The altered photographs in the room suggest a similar story happening outside the walls of the gallery, further blurring the lines between outside and in, chaos and order, but also history and present. The grouping of photographs brings together images of Victorians with 19th century images of Arabs and North African landscapes. Insects and other natural detritus consume the faces and bodies of the sitters, transforming their hair into chaotic swarms, or subsuming surrounding spaces. The swarms and drifts point to the relationship between chaos and design in nature, but also become metaphors for expressing that same balance between order and entropy within our own bodies.

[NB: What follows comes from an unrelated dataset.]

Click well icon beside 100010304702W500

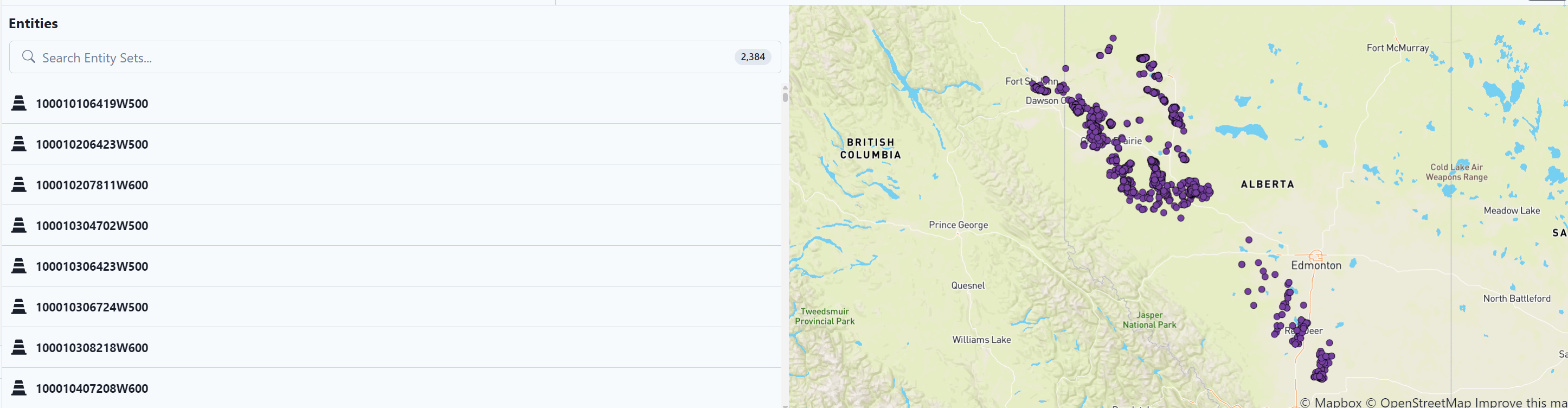tap(19, 226)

Installation views: Cross Pollination, The Print Center, Philadelphia, PA

Composition/Recomposition, 2011-2014
Wallpaper Installation

From a distance, the wallpaper installation Decomposition/Recompositon appears to be a conventional design. A viewer might notice stains, or other signs of deterioration, but as she gets closer, she might notice that the pattern itself seems to be deteriorated or composed of stains. As more of the wall is explored, the viewer discovers trails, chains, and towers of weaver ants that have colonized the design, taking apart the pattern and building their nests from its parts.

Installation views: Listening In Philadelphia Artists Speak, Abington Art Center, Abington, PA (Image 2) and Notched Bodies, Arsenal Gallery, New York, NY (Image 3).

Weaver Colony, 2010
Archival Pigment prints on Washi Paper, 1" x variable

In Weaver Colony (2010), lacy chains of clambering Weaver ants move across the walls and around posts, colonizing corners of the gallery.

Installation Views: Insectology, Silber Gallery, Goucher College, Baltimore, MD (images 1-3) and University of the Arts, Philadelphia

Colony, 2010. Archival Pigment Prints

The series of prints, Colony, pairs altered portraits of 19th century Westerners with altered Orientalist postcards taken and traded by Westerners in the Colonial era. The themes of sensuality, concealment, and exposure, already implicit in Victorian and Orientalist imagery, are taken here to an absurd degree. The comparisons play with assumptions regarding the colonizer and subject. Here, the insects are the invaders, modestly cloaking the body of “Une Belle Morocain”, or burying a Victorian man in the chaotic swarm of his own beard.

The process involved in making these prints includes digital and manual means. The swarms are created by gluing flies directly onto a print of an antique photograph or postcard. The collage is then scanned, and reprinted. Many of the prints are composed of two prints with different surfaces to mimic Victorian cabinet cards or a page from an antique photo album.

Installation views: Colony, Electric Works, San Francisco, CA


Coiffed: A Typology of Entropic Variations, 2008
Archival Pigment Prints, Each 5" x 8"

In my series, Coiffed: A Typology of Entropic Variations, the swarming beards and hairstyles take our attempts to control our bodies to an absurd degree, with a playful exaggeration of the quotidian frustration of taming our hair. The identity of the sitter is eclipsed by his or her hair, which takes on a life of its own in the form of a swarm of insects. In contrast to the classic carnival act in which a tamed bee swarm envelops the face of a performer, here the swarms grow; run wild; start to conform; then run wild once more. Even as we attempt to impose our will on nature, these insects impose their anarchy on us.

Installation Views: (dis)-order, Delaware Center for Contemporary Arts, Wilmington, DE (Images 1-3) and Private Collection (Image 4).


Infestation, 2006
Sixteen Archival Pigment Prints, Each 17" x 17"

In this series based on a Victorian typology of facial hairstyles, hair is replaced by a swarm of flies that seem to subtly vibrate in an abject mass. The shapes, ranging from the familiar “Boxed Beard” to the absurd “Houlihee,” are playful illustrations of the sculpting of body hair, and the taming of unfettered growth. Juxtaposed against this careful manicuring, the potential for disorder and deterioration is suggested by the flies that hover around the periphery of the shapes.

Installation view: Painted Bride Art Center, Philadelphia, PA.